**Quoted text**
_ _ _ _

# OMG! Maxi "almost" ate a live bird??!!



## GoldenMum (Mar 15, 2010)

My Bonnie had eaten live birds, with no issues. I think that bird dog of yours will be just fine!


----------



## Amystelter (Jul 31, 2013)

Wendy427 said:


> Yep, happened yesterday afternoon. She caught a small bird hopping around in my day lilies. It was in her mouth, and it really looked like she was trying to eat it! :yuck: Of course she wouldn't drop it, and I certainly wasn't going to try to grab it :no:
> 
> Well, after about 30 seconds she wasn't "chewing" any more, and was staring at a bird (not sure, at the time, if it was the same bird) sitting on the fence next to her.
> 
> ...


I had a black lab for a short time in my earlier days. I also had a pair of parakeets, tweedle dee and tweedle dum. They were in a typical tall standing bird cage. One day I came home to a flattened cage with no dee or dum to be found. I quickly drew the conclusion that midnight, aka, Houdini ate them. At the he time I was very sad and mad, but in hind site I laugh. Crazy dog was not a good fit at the time and I should have known better. Anyway midnight was fine and it was weird because I never saw any remnence of the birds. It's like he totally digested them. House never smelled either so . . . It's amazing what our dogs eat with no prob.

_ _ _ _

**Supplied data**
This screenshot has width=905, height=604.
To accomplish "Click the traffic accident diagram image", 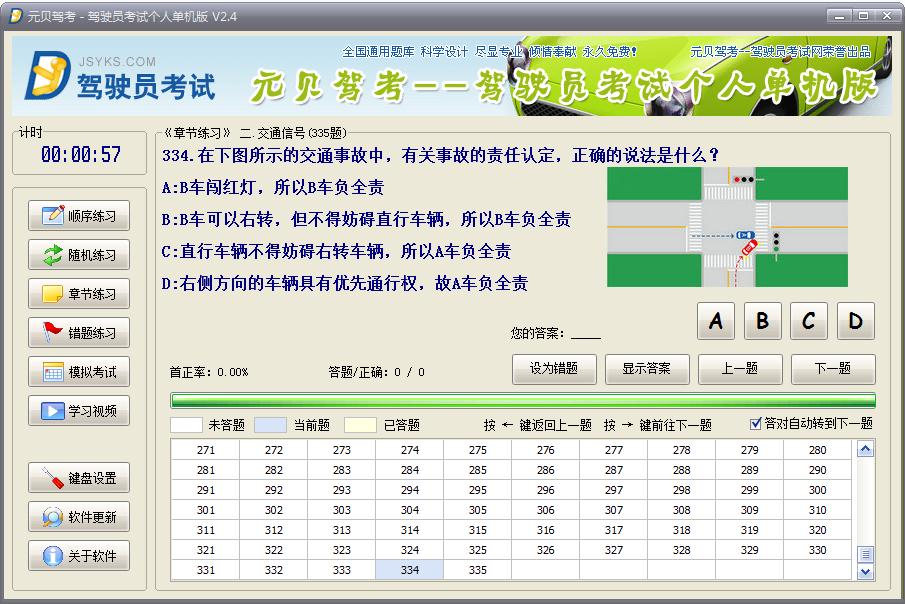I will 727,227.
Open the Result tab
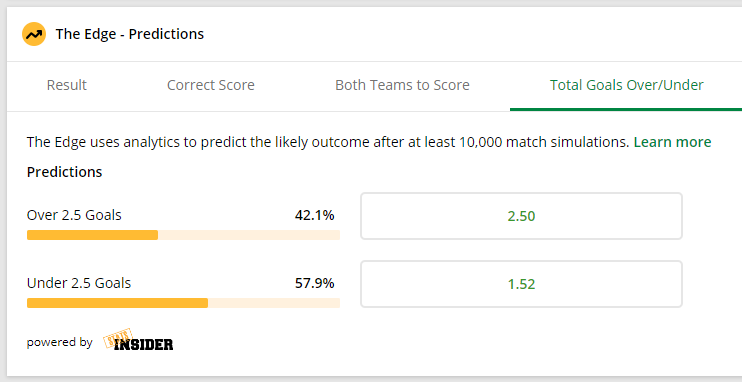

_ _ _ _

**Task description**
Resume the forum thread about a dog catching a live bird, starting right after its final sentence. The lines have nothing to do with the forum thread about a dog catching a live bird.

**Answer to the task**
----------



## hubbub (Jun 28, 2011)

My friend's girl would knock the babies out of nests in the shrubs and swallow them whole. BLECH! :yuck:


----------



## thomas&betts (May 13, 2014)

goldenmum said:


> my bonnie had eaten live birds, with no issues. I think that bird dog of yours will be just fine!


Until she discovers *RABBIT *! !:


----------



## Wendy427 (Apr 4, 2009)

thomas&betts said:


> Until she discovers *RABBIT *! !:


We have lots of rabbits where I live. In fact, Maxi missed grabbing a youngun just a couple of days ago, but it escaped through my fence!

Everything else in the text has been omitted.